A new study reveals our attention system first prepares for a broad category before zeroing in on specific details—a sophisticated process that unfolds in less than half a second.
Imagine you’re in a bustling airport, searching for a friend wearing a red coat. Your eyes scan the crowd, flitting past people in black, blue, and grey jackets. How does your brain accomplish this feat so quickly? Do you first look for the general shape of a person and then for the color red, or do you somehow look for a “red-coated person” all at once? This fundamental question about how we direct our attention has long intrigued neuroscientists.
Now, a groundbreaking study from the Center for Mind and Brain at the University of California, Davis, provides a clear answer. By tracking brain activity with millisecond precision, researchers have discovered that our attention operates like a zoom lens, first establishing a broad focus and then rapidly narrowing in on the specific feature we’re looking for. This hierarchical process reveals the elegant efficiency of our brain’s control systems.
Clocking the Speed of Attention
To understand how the brain prepares to perceive the world, the research team, led by assistant project scientist Sreenivasan Meyyappan, designed a clever experiment. They invited 25 volunteers into the lab and fitted them with an electroencephalogram (EEG) cap, a device that measures the brain’s electrical activity through electrodes on the scalp. This allowed the scientists to monitor brain signals in real-time.
Participants were asked to watch a screen and prepare to identify a specific visual target. On each trial, they were given a cue to focus their attention on either a particular color (blue or green) or a particular direction of motion (up or down). After the cue, there was a brief pause before a cluster of colored dots appeared on the screen. The critical part of the study was analyzing the brain activity during this pause—the period of “anticipatory attention,” when the brain was getting ready to see the target.
Decoding these complex brain signals was a monumental task. The team combined the EEG data with eye-tracking and powerful machine-learning algorithms. This AI-driven approach acted as a translator, sifting through the electrical noise to identify the precise patterns corresponding to different attentional states.
From Broad to Specific: A Two-Stage Process
The results, published in The Journal of Neuroscience, revealed a distinct, two-step sequence in how the brain deploys attention.

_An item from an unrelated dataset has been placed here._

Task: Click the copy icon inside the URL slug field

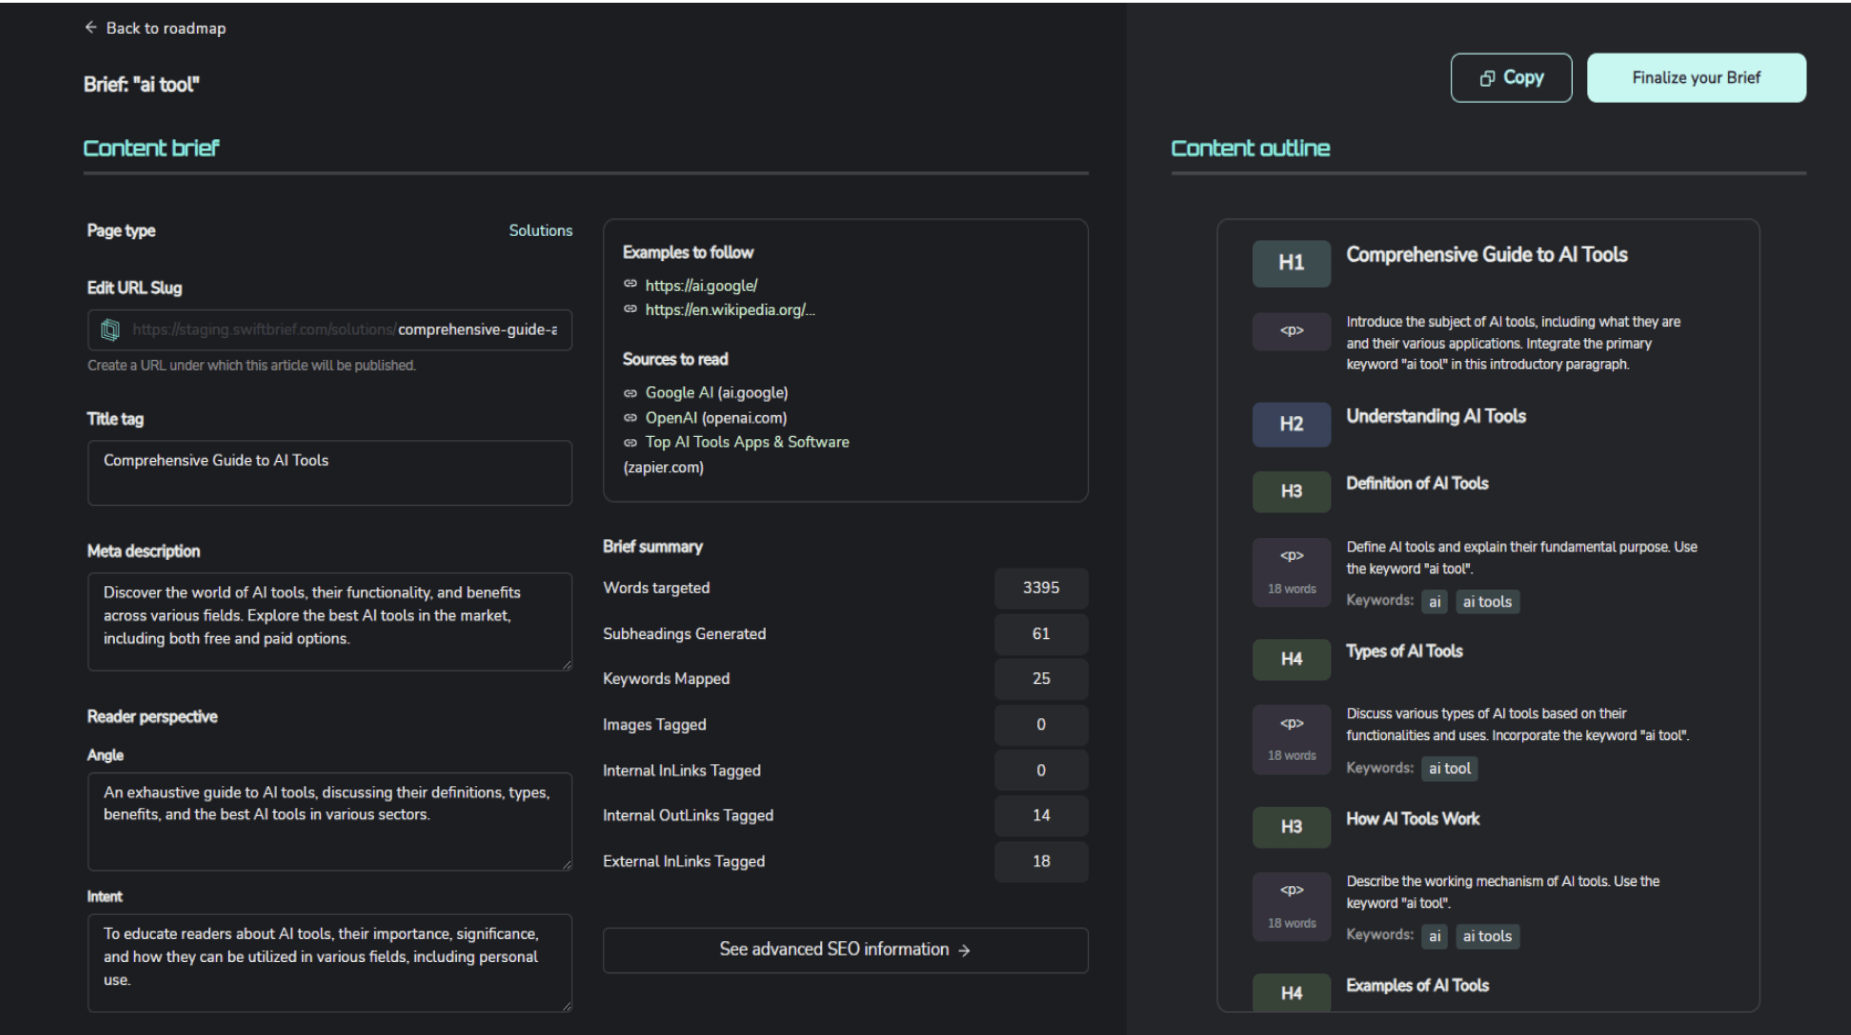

First, the brain prepared for the general category, or dimension, of the target. When cued to look for a color, the brain’s activity showed a pattern for “color attention” while actively suppressing signals related to motion. This initial stage of broad tuning took, on average, just 240 milliseconds to establish.
Only after this broad focus was in place did the brain zoom in. The second stage involved narrowing the focus to the specific feature, or attribute, of interest. If the cue was “blue,” the brain would then refine its focus to enhance “blue” and suppress “green.” This more specific level of attention took longer to lock in, averaging around 400 milliseconds.
“Our study tells us that our brains first prepare to focus attention by activating neurons representing the broad category of the anticipated object and then quickly sharpens that focus,” explains George R. Mangun, a Distinguished Professor of psychology and neurology and co-author of the study. “The control systems involved in attention are broadly tuning the brain first, and then narrowing it down.”
Mangun offers a helpful analogy: “It’s like a pilot flying a plane toward Europe and then toward the end zooming in on Rotterdam and not Berlin.” First, you set the general course, then you pick the precise destination.

Why This Millisecond-Scale Process Matters
While a difference of a few hundred milliseconds might seem trivial, this discovery has profound implications for our understanding of brain health. The hierarchical model of attention provides a detailed blueprint of how a healthy brain efficiently filters information. When this process is disrupted, it can lead to significant perceptual and behavioral challenges.
Researchers believe this work could provide crucial insights into attention-related disorders such as attention-deficit hyperactivity disorder (ADHD) and autism. Future studies could investigate whether individuals with these conditions experience delays in the “zooming in” phase or have difficulty establishing the initial broad focus.
“Understanding more about how the brain focuses its attention would tell us what parts of the system are not operating properly,” Mangun notes. A clearer picture of the underlying neural mechanics could “lead to different perceptual or behavioral symptoms down the line, and therefore different treatment approaches.” By pinpointing where the attentional mechanism falters, scientists may be able to develop more targeted therapies or diagnostic tools.
This research peels back another layer of the intricate machinery running inside our skulls. The simple act of looking for your keys or spotting a friend in a crowd is powered by a sophisticated, top-down control system that organizes, prioritizes, and focuses your perception of reality—all in the blink of an eye. It’s a humbling reminder that even our most routine mental tasks are feats of extraordinary neural engineering.
Reference
Meyyappan, S., Ding, M., & Mangun, G. R. (2024). Hierarchical Organization of Human Visual Feature Attention Control. The Journal of Neuroscience.